Our present certainty in the absence of magic is based on overwhelming evidence from the last few centuries of science and engineering, evidence about our world. Some of this evidence acts indirectly, for example once life was explained by evolution and no other settled evidence of supernatural (i.e. minds other than human or animal minds) or processes that could originate it turned up, there was no reason to expect anything further. Noticing biases of projecting mind-like properties on other things and social processes that create unfounded status quo belief systems should also retract some of the belief in other things having mind-like properties. This is of particular interest in modern times when it's about the only reason that a smart person can still manage to hold this misconception.
But for an inhabitant of a magical world, there is evidence of magic, sometimes overwhelming evidence, and there is no contradiction with our world having no magic.

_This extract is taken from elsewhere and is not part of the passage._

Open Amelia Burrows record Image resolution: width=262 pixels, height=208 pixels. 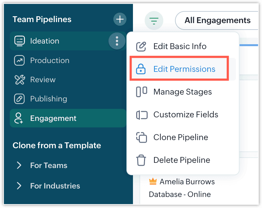[x=187, y=182]
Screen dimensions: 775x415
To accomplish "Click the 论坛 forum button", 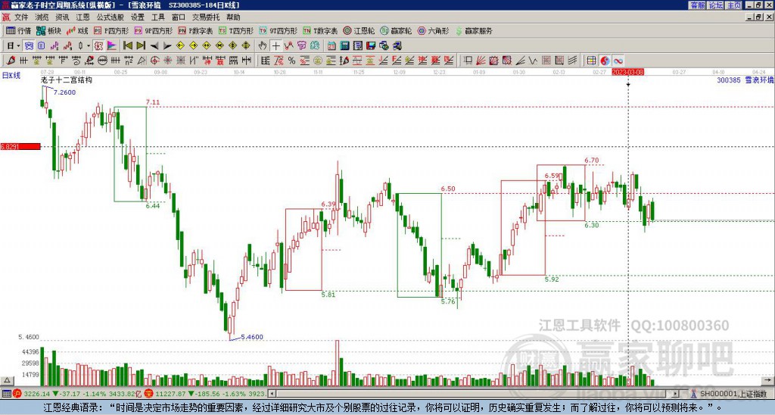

Not sure we understand each other. It is easy to imagine worlds where the paranormal exists. But it is something deeper - it is about inrreducibly mental phenomena. To stick to my example, a potion or fountain of healing depends on the mental model of what changes in the body do human minds consider beneficial. It is conceivable as something designed by a human mind e.g. nanomachines, but as a naturally, paranormal-naturally, supernatural-naturally occuring phenomenon it is simply a logical contradiction in all logically conceivable worlds, unless a non-hu...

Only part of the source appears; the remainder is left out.